Я — Златан (Ибрагимович, Лагеркранц) - страница 16

Банок было много, и я оставался доволен полученной наличностью. При этом ситуация дома не улучшалась, и, как и все дети в схожих условиях, я научился улавливать настроение отца. Я точно знал, когда можно с ним разговаривать. На следующий день после попойки было самое оно. Через день — уже сложнее. В отдельных случаях он мог зажечься, как фитиль. В другой раз он мог быть невероятно щедрым. Например, просто так — взять, да и отдать мне пятьсот крон. В те времена я собирал карточки с футболистами. Покупаешь жвачку — получаешь три карточки в маленьком пакетике. «Ну, кто же достанется мне на этот раз?», — гадал я. Может, Марадона? И часто бывал разочарован, особенно когда мне перепадали одни только шведские игроки, о которых я и слыхом не слыхивал. Но однажды отец йринес мне целую коробку с карточками.
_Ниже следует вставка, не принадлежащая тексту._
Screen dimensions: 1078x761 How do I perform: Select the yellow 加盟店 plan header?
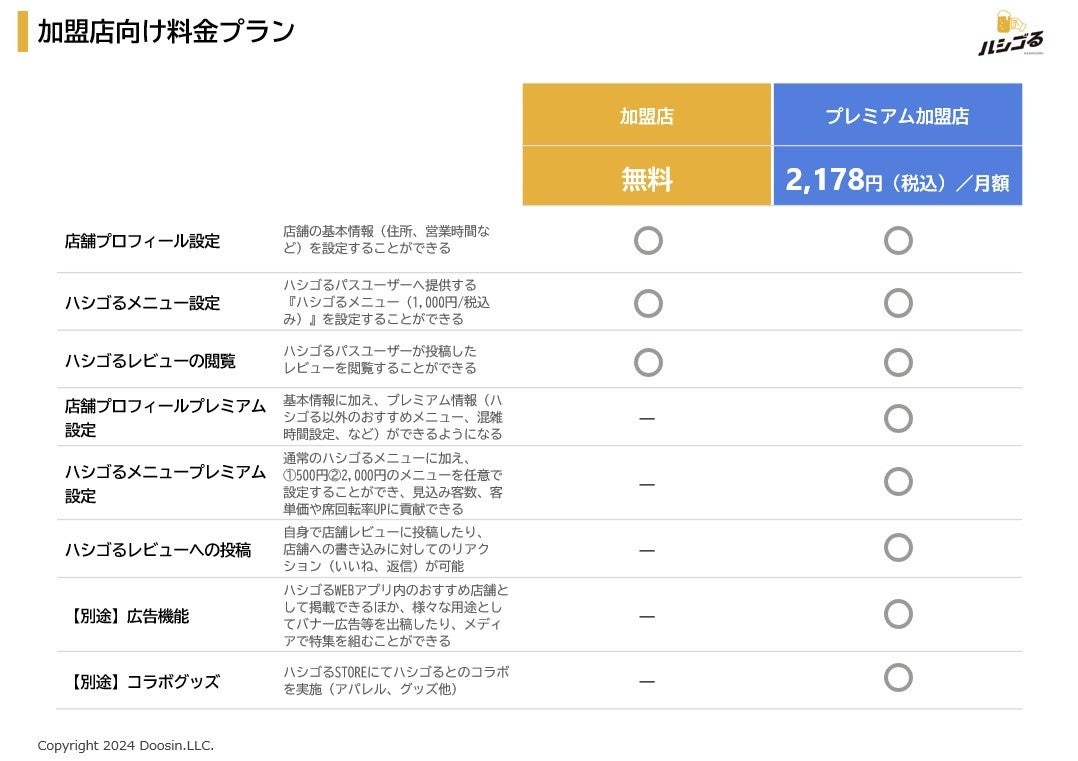click(647, 115)
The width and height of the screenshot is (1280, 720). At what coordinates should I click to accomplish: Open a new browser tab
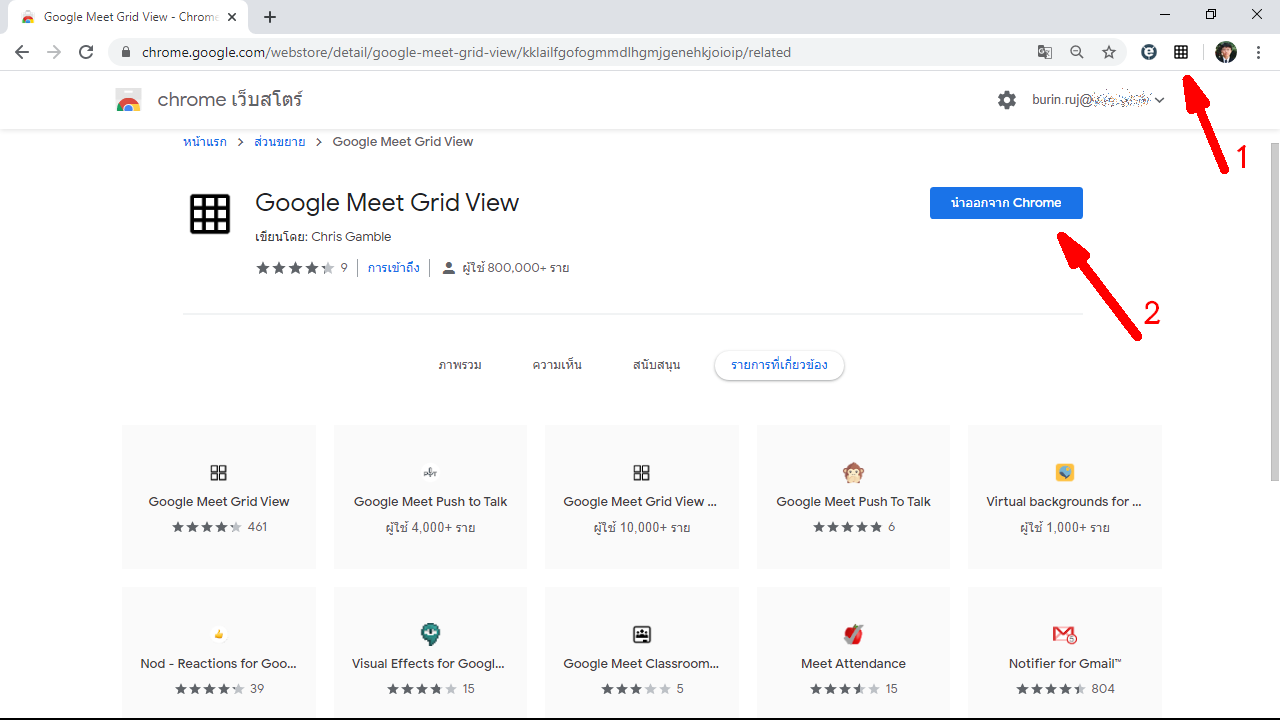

Это был шок! Я вскрываю пакетики, а там — самые яркие бразильские звезды. А еще время от времени мы с отцом вместе смотрели футбол по телевизору и обсуждали происходящее. Это было здорово.

Но в другие дни он бывал пьян. В моей памяти запечатлелись отдельные ужасные сцены той поры, и, становясь старше, я начал противостоять ему. Я не хотел поступать, как Сапко, и доводить до столкновений. Я говорил ему: «Ты слишком много пьешь, отец», и между нами происходили какие-то жуткие (и порой бессмысленные, если сказать по правде) ссоры. Но мне хотелось доказать, что я могу говорить от своего имени, тем более что дома у нас царил ужасающий беспорядок.

При этом он ни разу меня и пальцем не тронул. Однажды он поднял меня на пару метров ввысь и швырнул на кровать, но это произошло из-за какого-то проступка в отношении его сокровища Санелы. В душе он был милейший человек на свете, и только сейчас я осознаю, какую нелегкую жизнь он прожил. «Он пьет, чтобы заглушить свою печаль», — говорил мой брат, но это была не вся правда. На отца сильно повлияла гражданская война в Югославии.

Для меня эта война была чем-то загадочным. Я ничего о ней не слышал, поскольку окружающие старательно оберегали меня от этого. Я даже не мог взять в толк, зачем мать и сестры надели все черное. Это выглядело необычно, словно какая-то модная фишка. На деле это был траур по нашей бабушке, погибшей во время бомбардировки в Хорватии, и все скорбели о ней, все, кроме меня, которому ни о чем не было известно, разницы между сербами и боснийцами я никакой не видел. Но хуже всех приходилось моему отцу.

Он родом из Биелины, города в Боснии. Там он работал каменшиком, там жила его семья и старые друзья. И вот теперь этот город внезапно превратился в ад. Биелина сильно пострадала, и совсем неудивительно, что отец снова стал называть себя мусульманином. Сербы заняли город и расправились с сотнями боснийцев. Подозреваю, отец знал многих из них. Его семья была вынуждена бежать. Коренное население Биелины покинуло город, а сербы заняли опустевшие дома, в том числе и дом моего отца. Кто-то чужой запросто зашел в дом и поселился в нем. Я понимаю, почему у отца не оставалось на меня времени, особенно вечерами, когда он сидел перед телеэкраном в ожидании новостей или телефонного звонка с родины. Война полностью поглощала его, и он стал одержимым просмотром новостей. Он сидел один, пил и скорбел, слушая свою юго-музыку, а я старался уйти на улицу или в гости к матери. Там был иной мир.